» Extrait fourni:
>>>
La sénatrice Jaffer : Faites-vous habituellement de la formation au sein des collectivités sur ce problème ou planifiez-vous de le faire?

Mme Khanna : Sur le problème de l’islamophobie?

La sénatrice Jaffer : Non, sur le problème des suprémacistes blancs.

Mme Khanna : Je vais demander à M. Flegel s’il peut vous fournir une réponse.

M. Flegel : Je vous remercie de cette question très importante, madame la présidente.

Premièrement, j’aimerais dire que le ministre Hussen a reconnu publiquement l’existence et la réalité de la suprématie blanche et des groupes de suprémacistes blancs, comme l’ont fait d’autres ministres du gouvernement. Lors de nos rencontres avec les dirigeants des collectivités d’un bout à l’autre du pays, le danger de la suprématie blanche — que l’on constate dans nos rues — a été soulevé. Pendant que nous travaillons sur la Stratégie canadienne de lutte contre le racisme et le Plan d’action de lutte contre la haine, soyez assurés que des mesures concrètes sont prises.

Un des moyens qui nous permet de lutter contre le problème des suprémacistes blancs à l’œuvre dans nos rues est de financer des projets dirigés par les organismes communautaires sur le terrain. En effet, ces organismes ont la capacité, les connaissances et le savoir-faire pour identifier les individus et pour collaborer avec les autorités et les instances gouvernementales locales pour mettre en œuvre des stratégies conçues par et pour les collectivités pour combattre les groupes de suprémacistes blancs.
<<<
» Lignes présentées:
>>>
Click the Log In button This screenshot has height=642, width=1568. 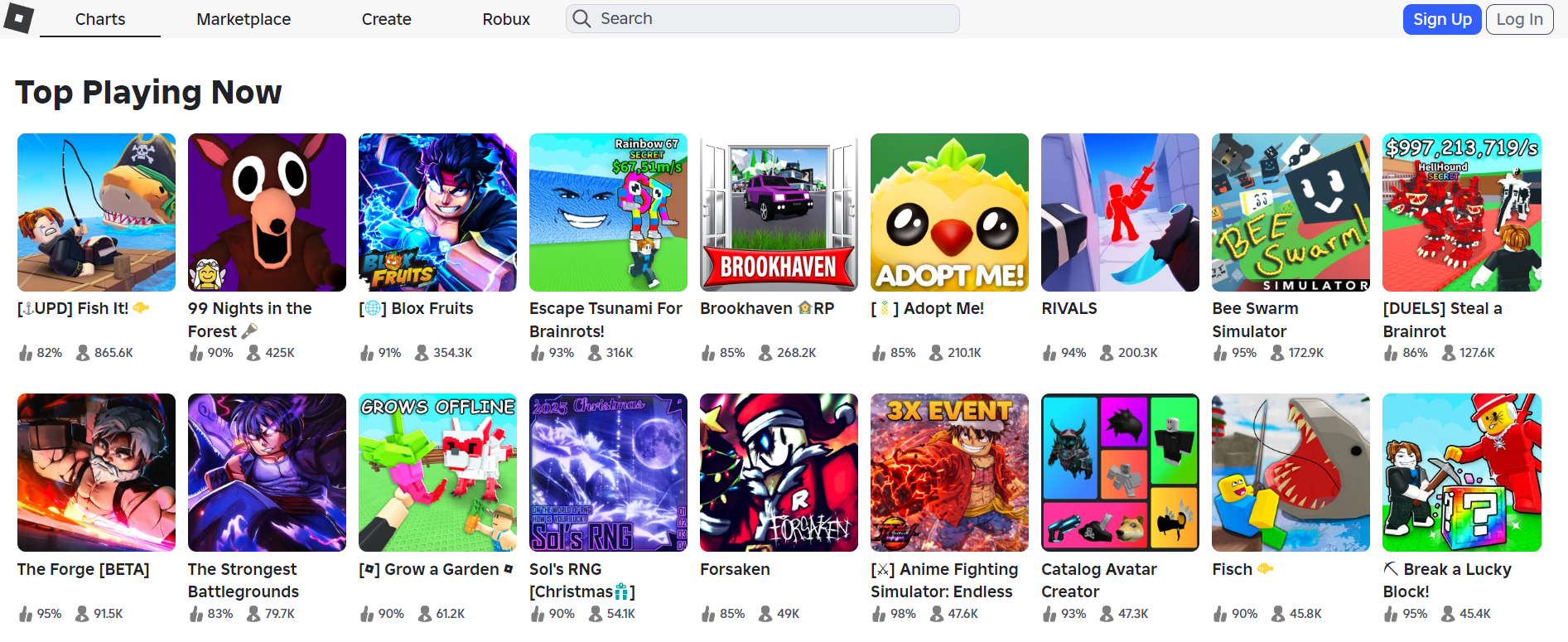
<<<
>>>
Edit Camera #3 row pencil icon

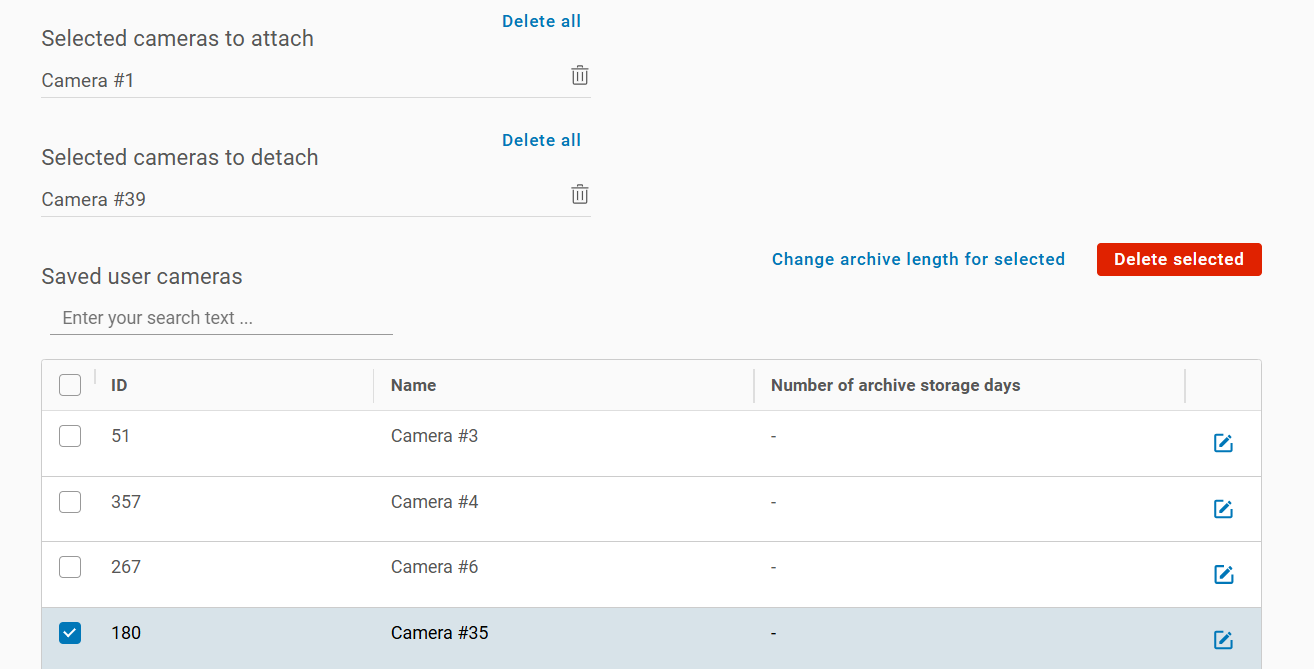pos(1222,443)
<<<
» Consignes de travail:
(A) D'après l'extrait fourni, quel ministre a reconnu publiquement l'existence de la suprématie blanche et des groupes de suprémacistes blancs ?
(B) Réécrivez plus brièvement le paragraphe de l'extrait fourni qui commence par « Un des moyens qui nous permet », en conservant ses faits essentiels.

» Corrigé:
(A) Le ministre Hussen.

(B) Pour lutter contre les suprémacistes blancs dans les rues, on finance des projets menés sur le terrain par des organismes communautaires. Ceux-ci ont la capacité, les connaissances et le savoir-faire pour identifier les individus. Ils collaborent avec les autorités et les instances gouvernementales locales pour appliquer des stratégies conçues par et pour les collectivités.